The interviewer noticed that this wasn’t an unqualified support for the future of core Labour supporters.

‘Sorry – if a company withdraws because it can’t make any money, because there’s a trade war going on and there’s nothing the government has done to protect that business, you’re not building anything. It’s just a simple question… what will the government do?’

After a painful bout of stammering and silence, Kinnock replied:

‘Well, the government’s put £500m into that electric arc furnace, it’s a co-investment with Tata Steel …  Steel is a vitally important part of our economy and its vital for our national security, so this government will do what it takes to ensure that we keep a steel industry in this country, but it should be based on partnership with a steel business that has got a vision for the future and that is what we’re working towards.’ [emphasis mine]

Kinnock’s unwavering commitment to private ownership – ahead of either workers’ jobs or a societal need for a reliable steel supply – is absolutely shared by his colleagues.
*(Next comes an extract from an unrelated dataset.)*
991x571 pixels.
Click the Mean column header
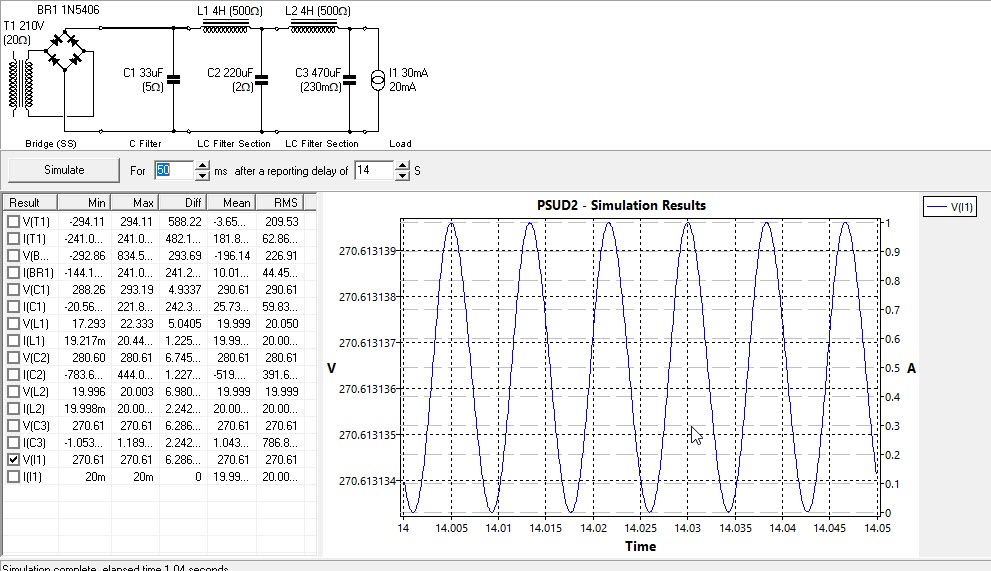point(232,202)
Earlier this week, sometime Labour leadership hopeful Lisa Nandy also affirmed her belief that a ‘commercial solution’ was both ‘achievable and within sight’ So, we could say that Kinnock is in good company… if it were any way possible to define Nandy as good for anything.

But these absolute dummies’ loyalty to the line is, sadly for them, being betrayed from above. Both Keir Starmer and Rachel Reeves have begun to utter the dreaded words that ‘all options are on the table’, making it clear that they – or perhaps more likely their advisors – have realised the writing is really on the wall here. Starmer has taken the unusual step of calling Parliament to sit on a Saturday, raising seriously the possibility that he might break with his usual pattern and actually do something useful.
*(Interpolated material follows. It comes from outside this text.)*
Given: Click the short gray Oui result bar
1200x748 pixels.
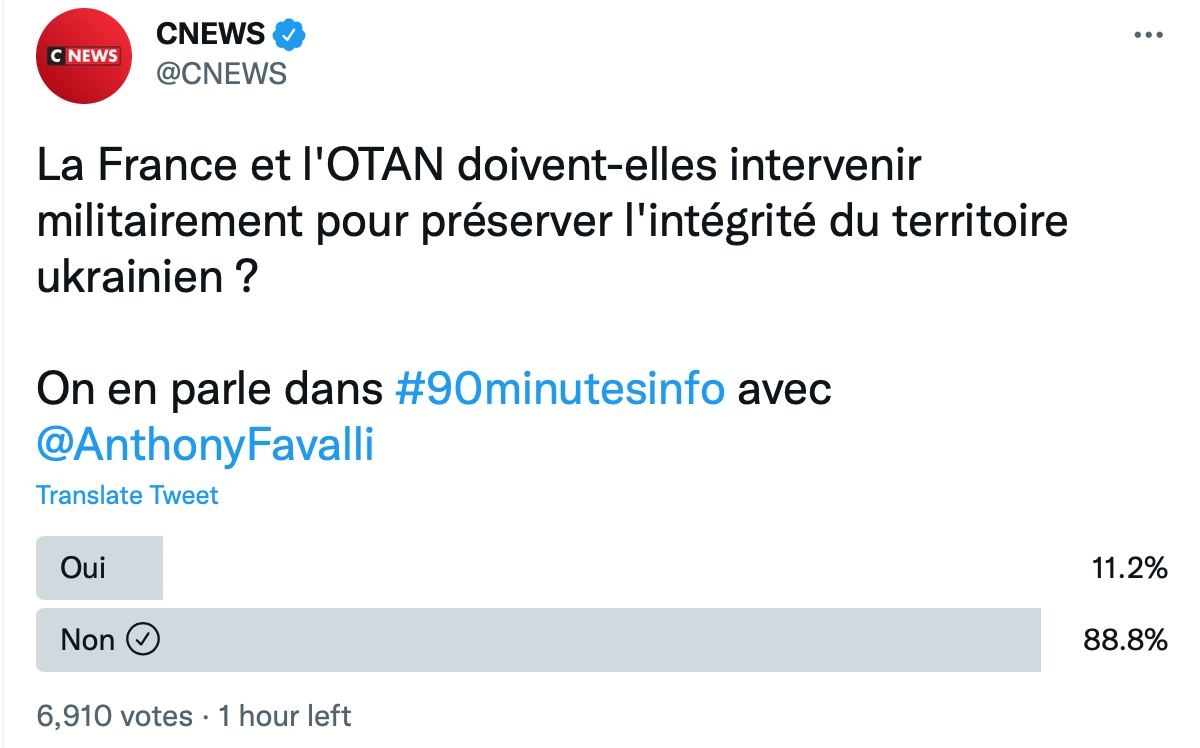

If Labour does change position, it will not be because its better nature has prevailed. The left and the trade union movement has called for public ownership for a long time: the party’s dominant right-wing simply do not care. What they do care about is the fact that Labour’s popular support has imploded in less than a year of government, and they are genuinely terrified of threat posed to them by new challenges, particularly the hard right Reform UK.
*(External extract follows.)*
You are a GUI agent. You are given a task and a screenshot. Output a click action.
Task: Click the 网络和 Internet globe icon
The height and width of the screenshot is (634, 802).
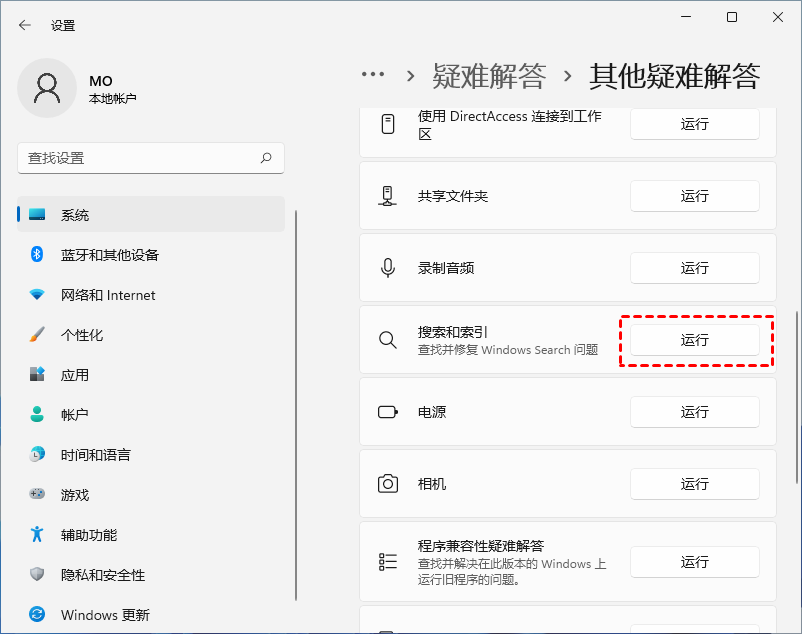(35, 295)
Reform leader, Nigel Farage, has seized the opportunity to build on already large votes in regions like South Wales and Northeast England by declaring his party’s support for nationalisation and posing for a striking photoshoot with steel workers (or, at least, guys dressed as steel workers). There is a deep irony in this self-professed Thatcherite nailing his colours to public ownership, just as there is in the supposed party of workers being willing to throw workers to the wolves for imaginary private profits. But Reform is committed to winning power, and it knows perfectly well that this is how to get the support to do that. We can expect this party to graft increasingly more and more statist policies onto itself in order to garner more support for its agenda: European countries like Hungary have been dominated by a hard right politics of this sort for some time.

The left in Britain needs to be clear about this situation: we are seeing Labour being forced, potentially, to do the right thing not out of strength, but weakness. People will see this, and neither the party, nor the trade union movement are poised to make the short-term political gains that are available. Doing the right thing for the wrong reasons is still doing the right thing, but it does mean that there are going to be serious problems. Any version of public ownership that Starmer introduces will be intentionally flawed, in the same way the various fragments of the railways that defaulted back under government control this century were botched on purpose. We should be using this moment both to point to the failure of Thatcher’s legacy and to point to the possibilities of pushing further for a socially useful direction for steel making, with a focus on using the resources to make sustainable infrastructure to benefit ordinary people, rather than engaging in the mugs’ game of chasing never-to-be-had profits or winning trade wars.